On the conservative side, DOMA is a blatant violation of the right’s talisman: states’ rights. Marriage law and family law, in general, has always been the exclusive responsibility of the states. Until Congress passed DOMA with lopsided (and terrified) majorities, the federal government had merely accepted the definitions of what constitutes a “marriage” from the states and meted out benefits thereto. As Massachusetts District Judge Joseph Tauro noted in his decision declaring DOMA unconstitutional, DOMA changed the status quo from one of state control of marriage law to one where the federal government imposes its own definition of marriage. That should only sit well with the justices whose hate binds their legal judgment.

I am confident the Court will take at least one of the DOMA cases and I am equally as confident that it will be struck down. Expect to hear about a hearing within the next four weeks (by the end of October), with oral arguments scheduled for an average of 2 months later (either right before or right after the Court’s Christmas holiday), and with a decision 3-4 months later (April or May 2013).

California’s Proposition 8

Where the Court has a clear reason to take the DOMA cases, it has no legal or political reason to take AFER’s case challenging Prop 8, currently captioned Perry v. Hollingsworth. The Ted Olson/David Boies (right) legal team agree, having filed a brief encouraging the Court to deny cert.

A note on the changing names of the Perry case. You may remember that the case used to be called Perry v. Schwarzenegger and then became Perry v. Brown. Some cases change names during their lives because elections replace the operative defendant: here, the case used to named the governor as defendant. But, now that Governor Brown is fully on our side, he would never appeal the favorable district or appellate court decision. So, Dennis Hollingsworth, the head of, took his place. You will recall that the Ninth Circuit found that he had standing to step into the shoes of the State.
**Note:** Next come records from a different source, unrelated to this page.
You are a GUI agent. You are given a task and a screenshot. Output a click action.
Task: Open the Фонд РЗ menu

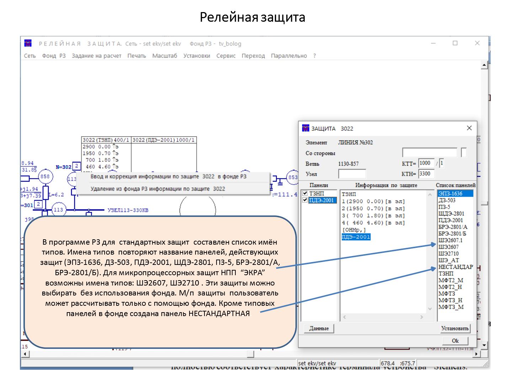[54, 56]
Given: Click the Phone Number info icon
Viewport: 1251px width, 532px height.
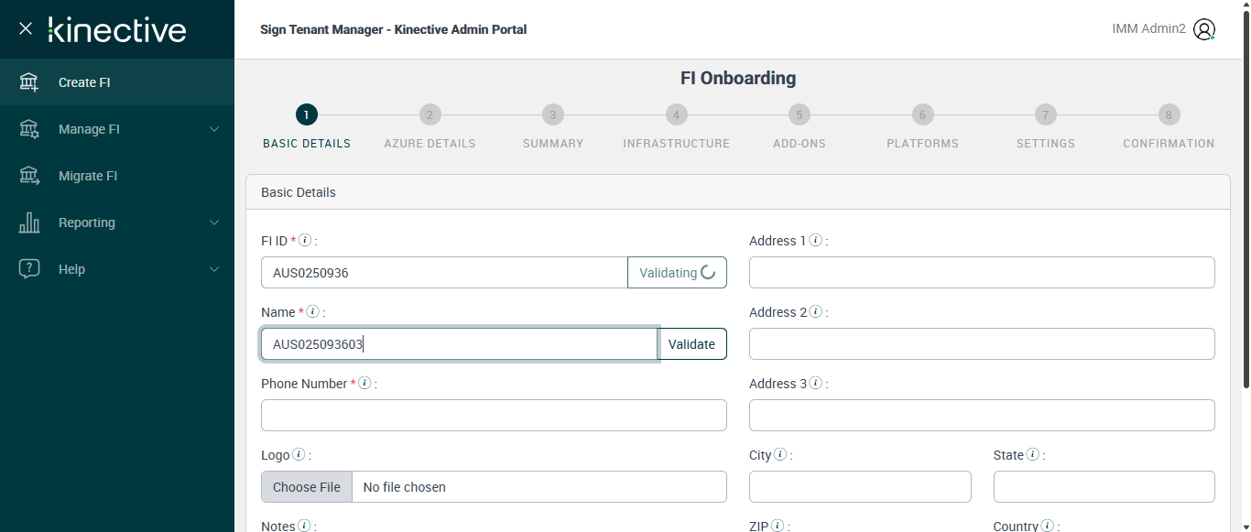Looking at the screenshot, I should click(364, 384).
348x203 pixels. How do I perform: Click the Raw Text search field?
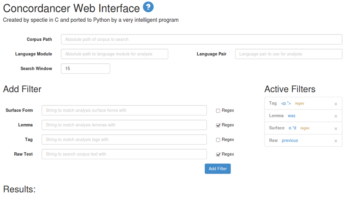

In any event, the Supreme Court has no legal reason to take this case. Although the district court’s decision was quite broad, the Ninth Circuit’s affirmance was narrow, focused only on the unique trajectory of marriage rights in California. This restricts Perry’s reach to the thousands of gay persons in California (and any other state that similarly grants and then rescinds marriage rights, but that has yet to happen). That does not mean Perry is unimportant; it certainly means a great deal to Californians who want to get married and as an interpretation of Romer v. Evans, though I am on record saying I am dubious about the legitimacy of the Ninth Circuit’s take on Romer.

If the Court declines to hear Perry, then, pending a few housekeeping steps, the case is over and the freedom to marry returns to California.